• TASK INSTRUCTIONS
Present every line of the entries below as a JSON list of strings, one string per line, omitting blank lines and leaving out the pictures.

• INFORMATION SHOWN
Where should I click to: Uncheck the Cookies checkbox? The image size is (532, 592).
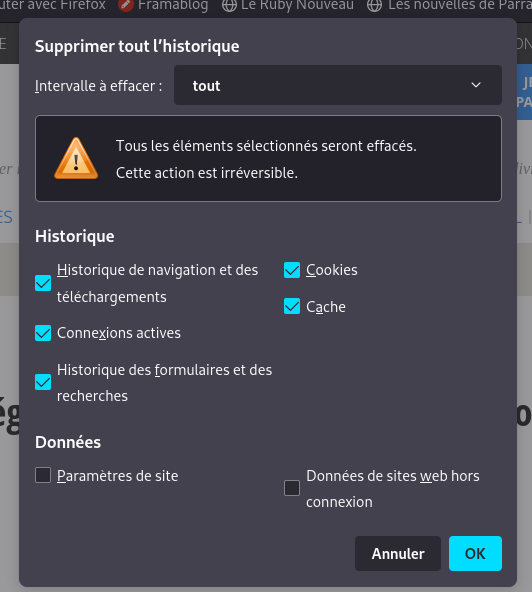(292, 270)
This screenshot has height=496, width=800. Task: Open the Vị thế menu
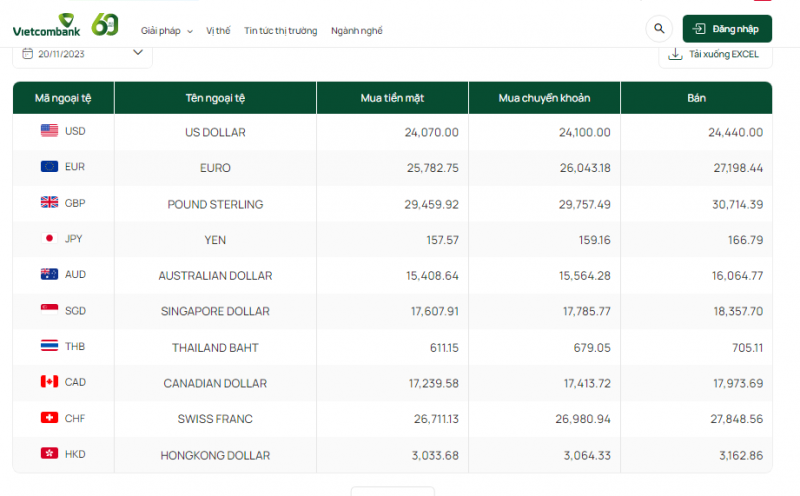(218, 31)
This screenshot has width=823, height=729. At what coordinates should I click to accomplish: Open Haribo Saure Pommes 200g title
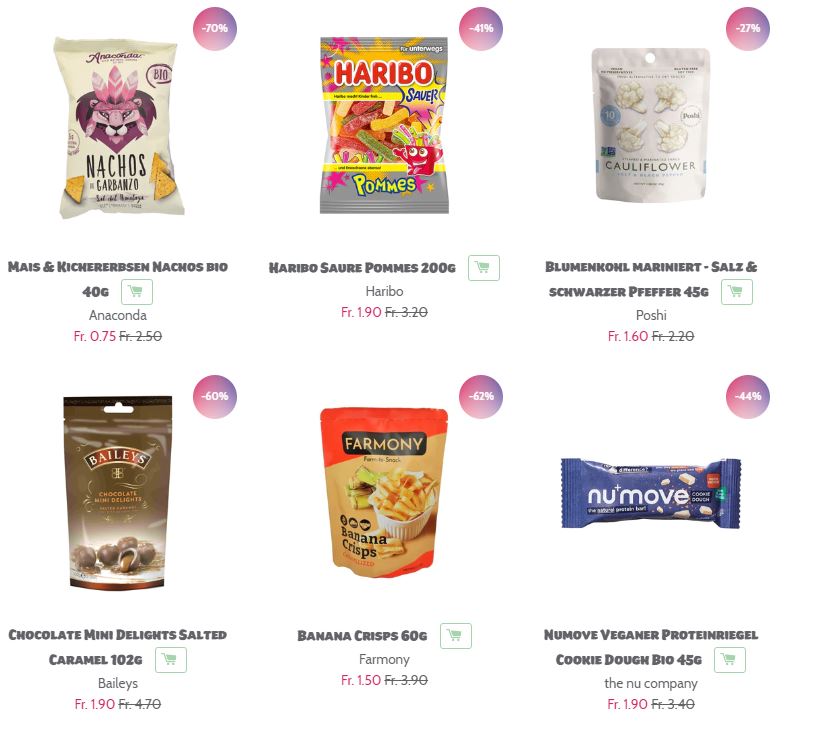(x=362, y=268)
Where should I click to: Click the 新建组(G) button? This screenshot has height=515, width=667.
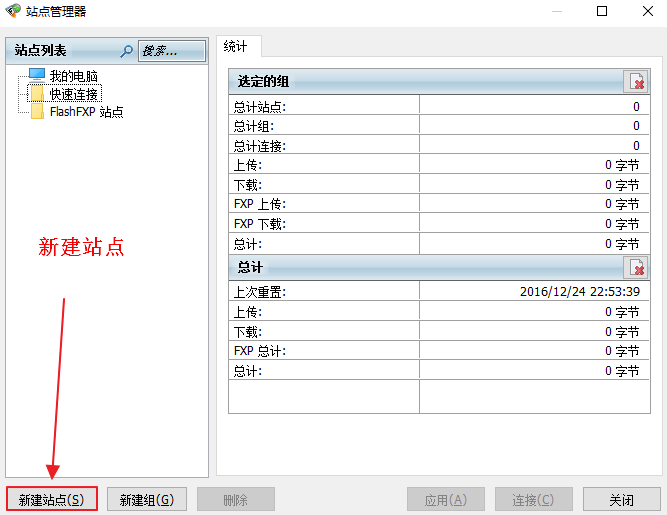pyautogui.click(x=147, y=499)
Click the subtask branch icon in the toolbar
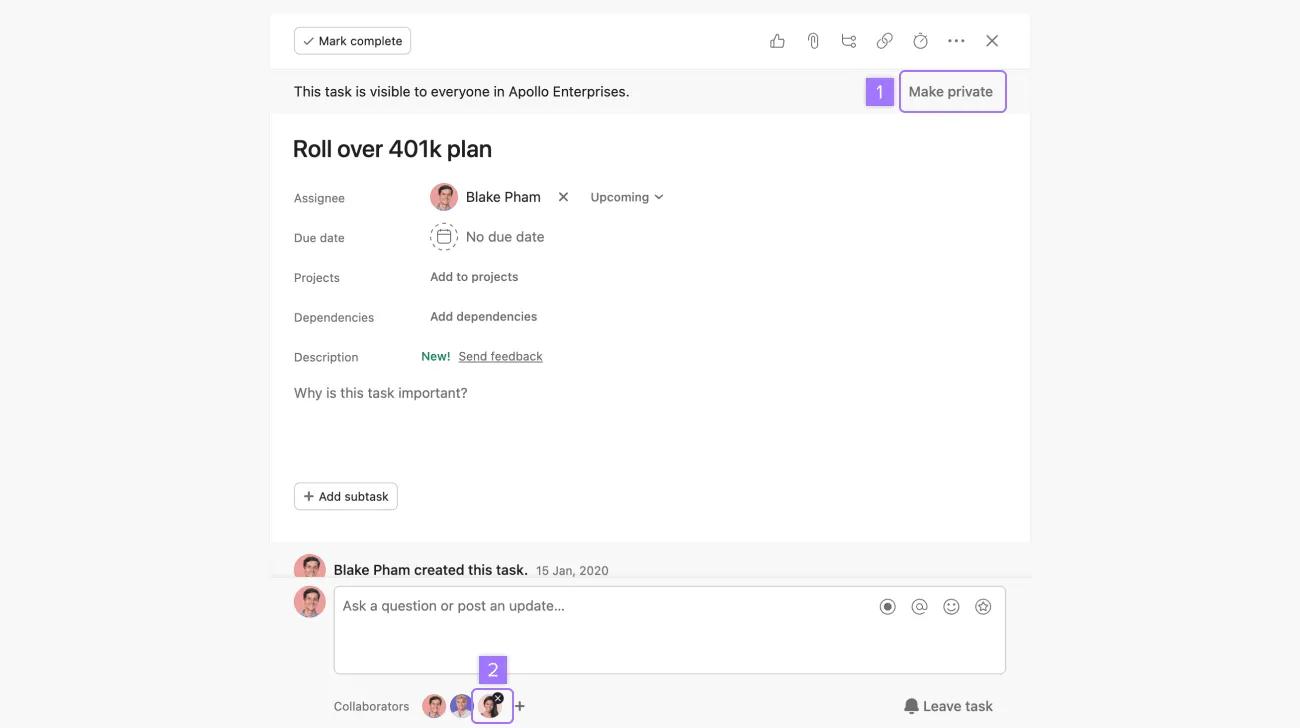 849,41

• RESPONSE TO THE EXERCISE
[
  "Where should I click to: Uncheck the Cookies checkbox? The image size is (532, 592).",
  "(292, 270)",
  "This screenshot has height=496, width=800. Task: Open the Vị thế menu",
  "(218, 31)",
  "This screenshot has width=823, height=729. At what coordinates should I click to accomplish: Open Haribo Saure Pommes 200g title",
  "(x=362, y=268)",
  "Where should I click to: Click the 新建组(G) button? This screenshot has height=515, width=667.",
  "pyautogui.click(x=147, y=499)",
  "Click the subtask branch icon in the toolbar",
  " 849,41"
]